[PATCH] D26870: Outliner: Add uniquely terminated strings for a suffix tree

Fri Nov 18 15:20:20 PST 2016

MatzeB added a comment.

Hi Jessica,

congratulations on your first llvm patch! Thanks for working on this!

Here's a bunch of mostly nitpicky stuff and a few higher level design questions. We should discuss them; we may not need to address all of the highlevel issues in the first versions:

================
Comment at: include/llvm/ADT/TerminatedString.h:10-14
+// A TerminatedString is a string which has a unique senteniel character at
+// the end of it.

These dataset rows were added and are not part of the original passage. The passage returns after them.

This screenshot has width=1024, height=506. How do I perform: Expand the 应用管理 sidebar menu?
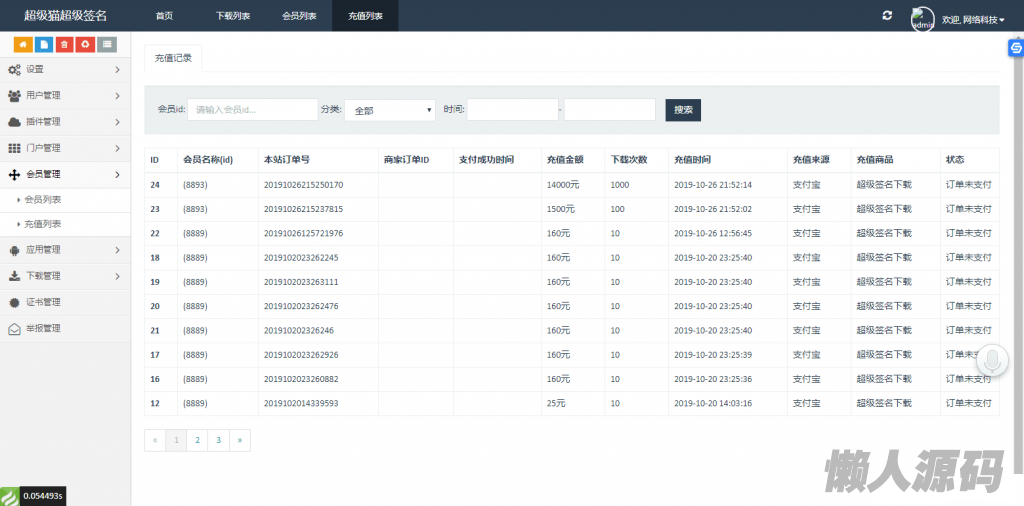tap(65, 250)
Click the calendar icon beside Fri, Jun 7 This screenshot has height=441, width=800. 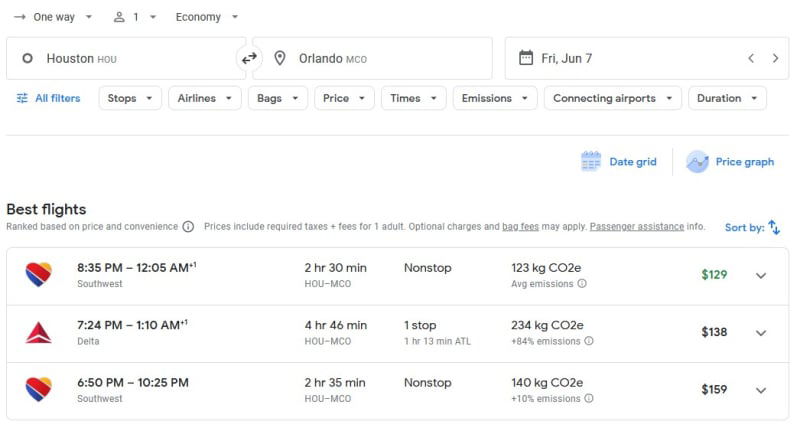pos(526,58)
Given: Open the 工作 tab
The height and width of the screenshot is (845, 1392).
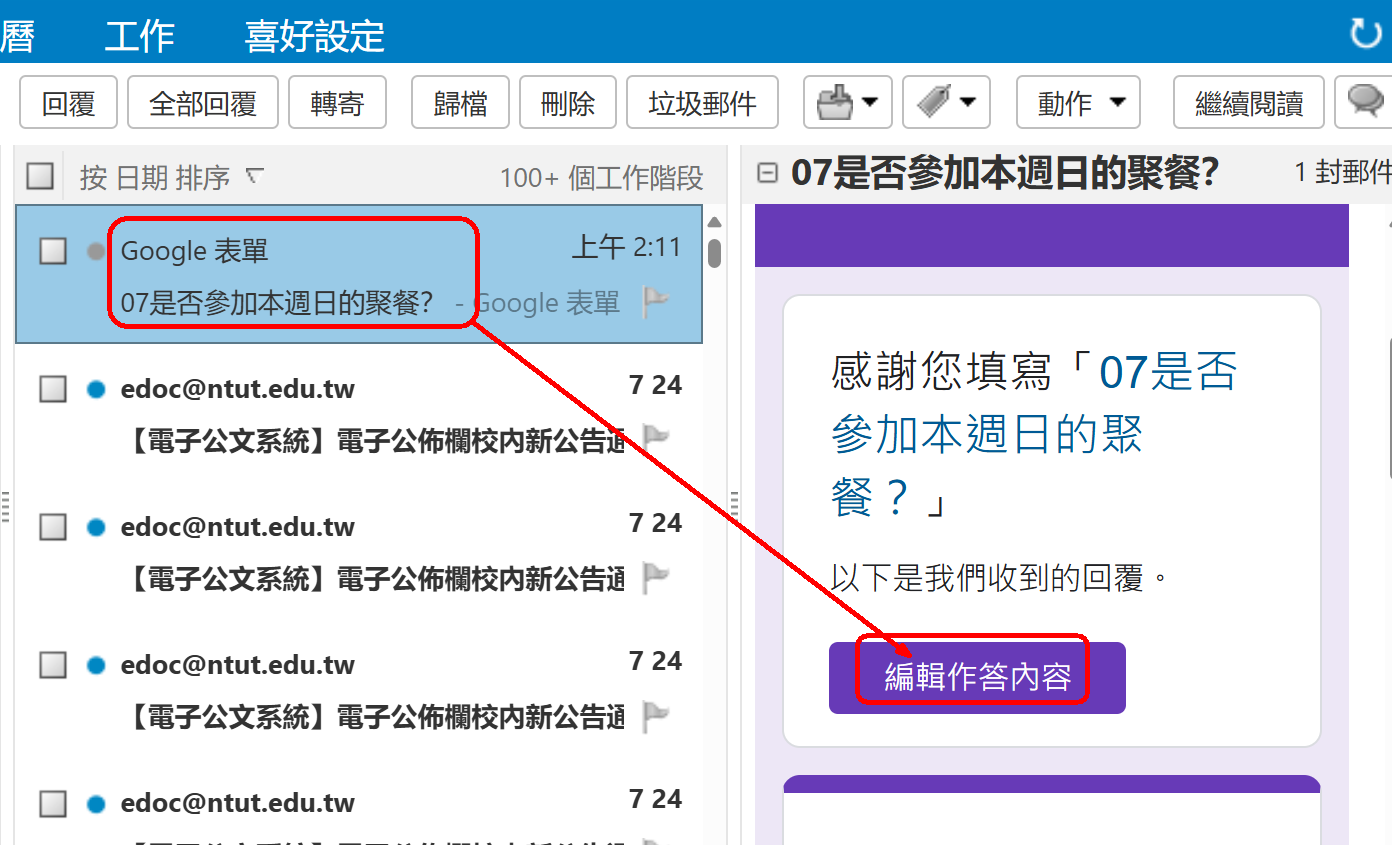Looking at the screenshot, I should [x=139, y=36].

Each TerminatedString consists of Characters of some type.
+// A Character is either a Terminator or an instance of some type which can
+// be compared against other types. TerminatedStrings ensure that the strings
+// inserted into a SuffixTree are uniquely terminated.
----------------
Should be a doxygen comment (/// \file ...), see llvm coding standards.

================
Comment at: include/llvm/ADT/TerminatedString.h:18-19
+
+#ifndef TERM_STRING_H
+#define TERM_STRING_H
+
----------------
Should start with `LLVM_ADT_`

================
Comment at: include/llvm/ADT/TerminatedString.h:24
+
+using namespace llvm;
+
----------------
Don't do this in a header, getting extra llvm symbols in the root namespace just because you included a header is unexpected.

================
Comment at: include/llvm/ADT/TerminatedString.h:26
+
+///============================ Character Type ==============================///
+
----------------
This should not be a doxygen comment (or maybe completely removed?)

================
Comment at: include/llvm/ADT/TerminatedString.h:28
+
+/// Character
+/// Represents a character or a terminator.
----------------
Don't repeat the class (or function) name before documenting it. (Doxygen will take the first line until the dot as a short description of the entity).

================
Comment at: include/llvm/ADT/TerminatedString.h:38
+
+template <typename C> struct Character {
+  bool IsTerminator; /// True if the current character is a terminator.
----------------
Do you expect this to be instantiated with various types? Would avoiding the template and hardcoding something like uint32_t make sense? (I didn't look at the using code yet).

================
Comment at: include/llvm/ADT/TerminatedString.h:39
+template <typename C> struct Character {
+  bool IsTerminator; /// True if the current character is a terminator.
+  C Symbol;          /// The actual character, eg 'a', 1, etc.
----------------
doxygen comment after the field should be `///<`

================
Comment at: include/llvm/ADT/TerminatedString.h:41
+  C Symbol;          /// The actual character, eg 'a', 1, etc.
+  size_t Id;         /// If this is a terminator, then this is the Id.
+
----------------
Do expect that many terminators that you need size_t (and are they pointing somewhere) or would an `unsigned` be enough?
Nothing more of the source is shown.